Directions for this task — Scan the records below for the line with "Given: Select the" and the line with "The height and". Repeat those two lines and every line between them exactly, and nothing else.

Dataset records —
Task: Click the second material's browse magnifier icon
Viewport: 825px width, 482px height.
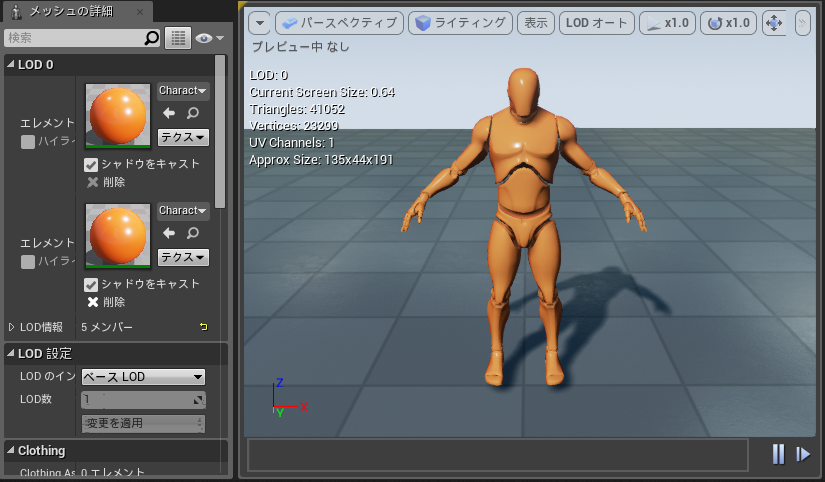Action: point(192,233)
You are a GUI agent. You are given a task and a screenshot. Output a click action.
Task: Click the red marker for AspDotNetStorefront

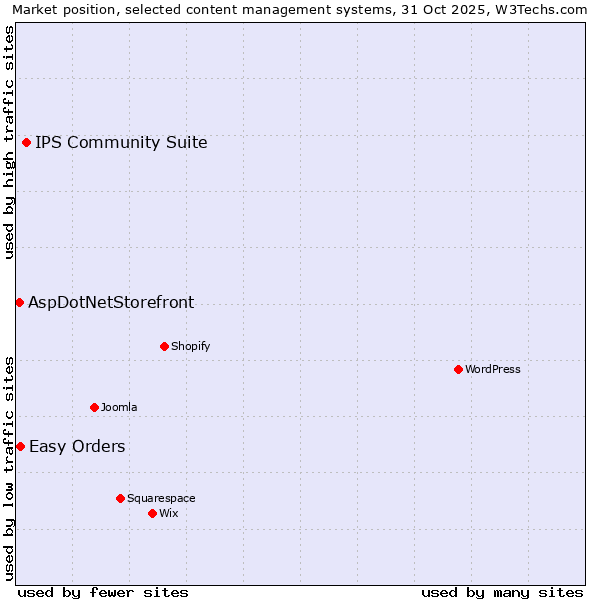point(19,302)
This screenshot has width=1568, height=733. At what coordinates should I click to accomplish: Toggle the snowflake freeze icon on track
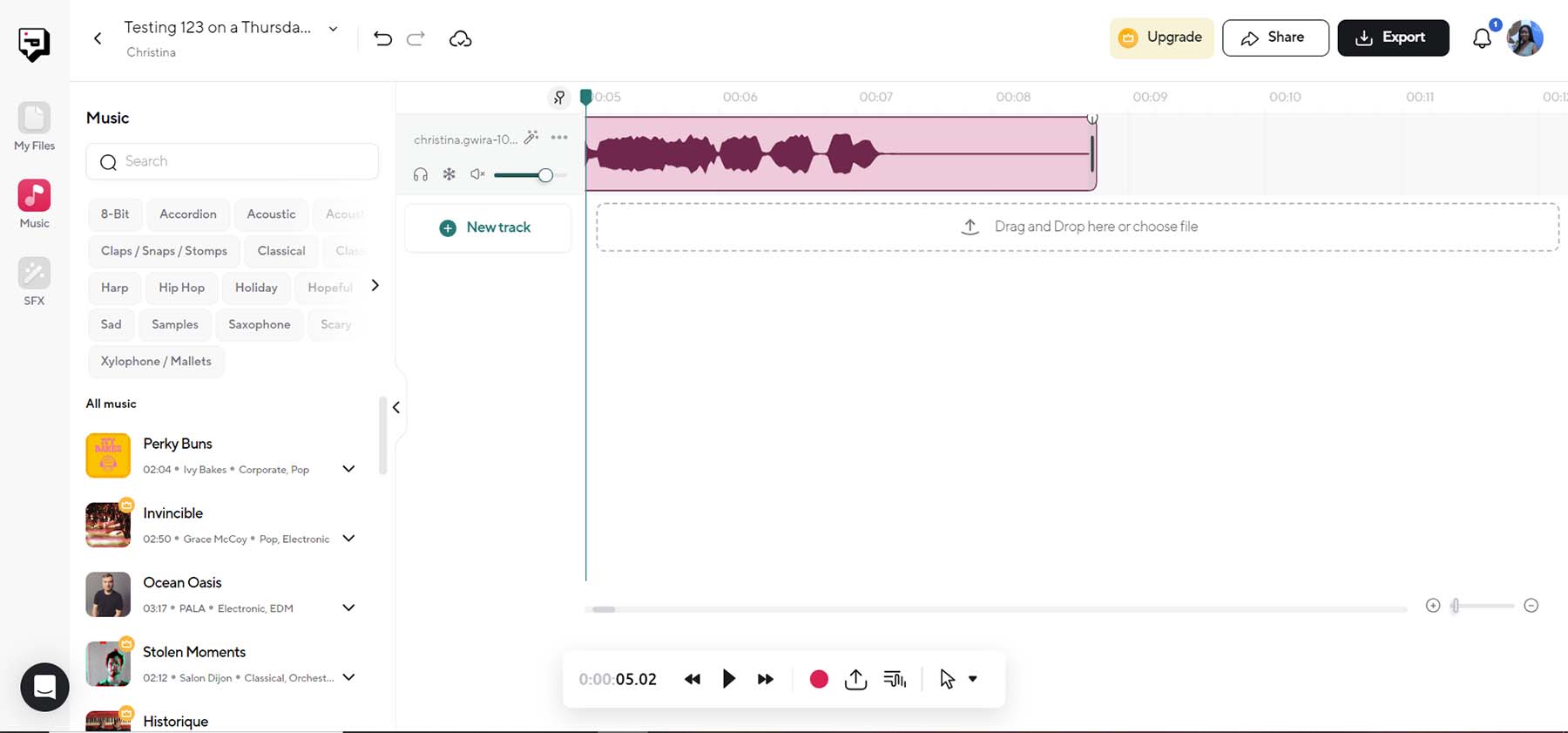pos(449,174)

* * *

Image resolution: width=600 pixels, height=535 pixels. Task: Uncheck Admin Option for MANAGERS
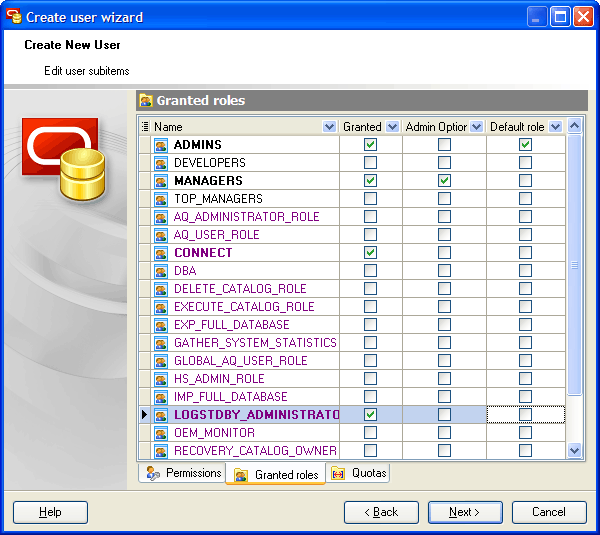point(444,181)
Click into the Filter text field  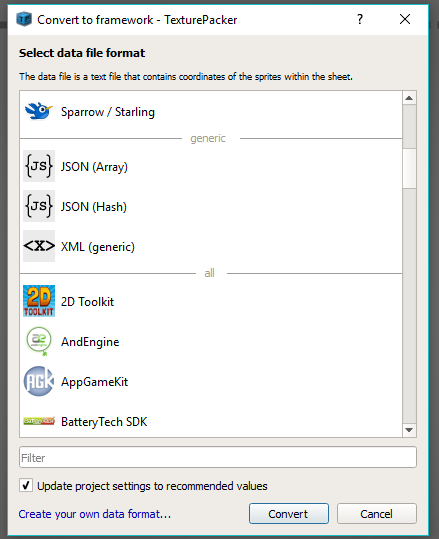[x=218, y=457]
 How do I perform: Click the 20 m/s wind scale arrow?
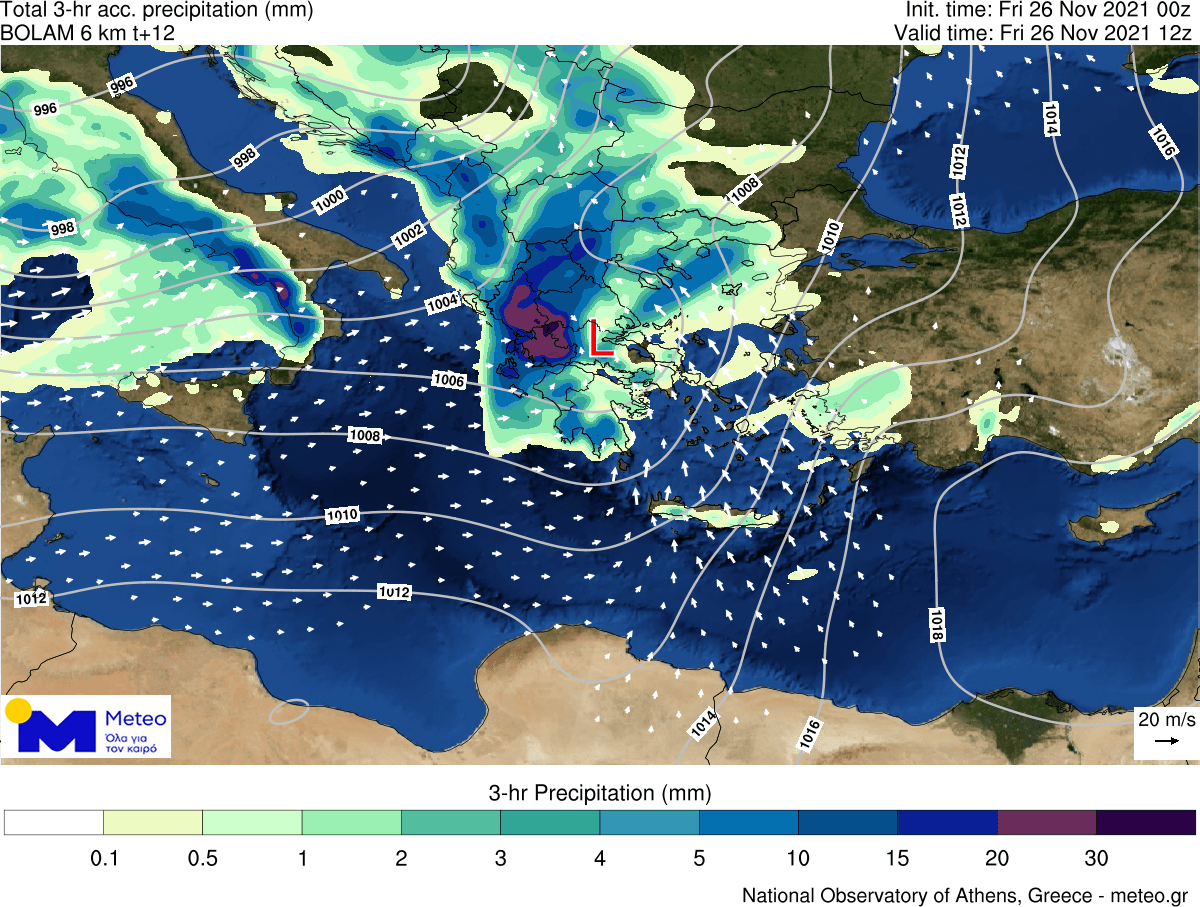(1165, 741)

---

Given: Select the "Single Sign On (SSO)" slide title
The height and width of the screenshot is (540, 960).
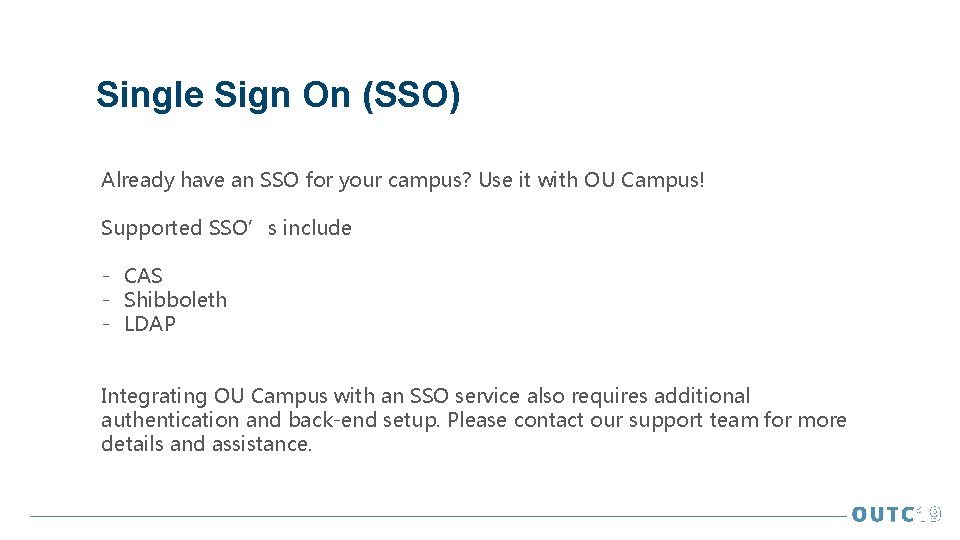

Solution to the problem —
Given: Select the "Single Sign On (SSO)" slide title
The height and width of the screenshot is (540, 960).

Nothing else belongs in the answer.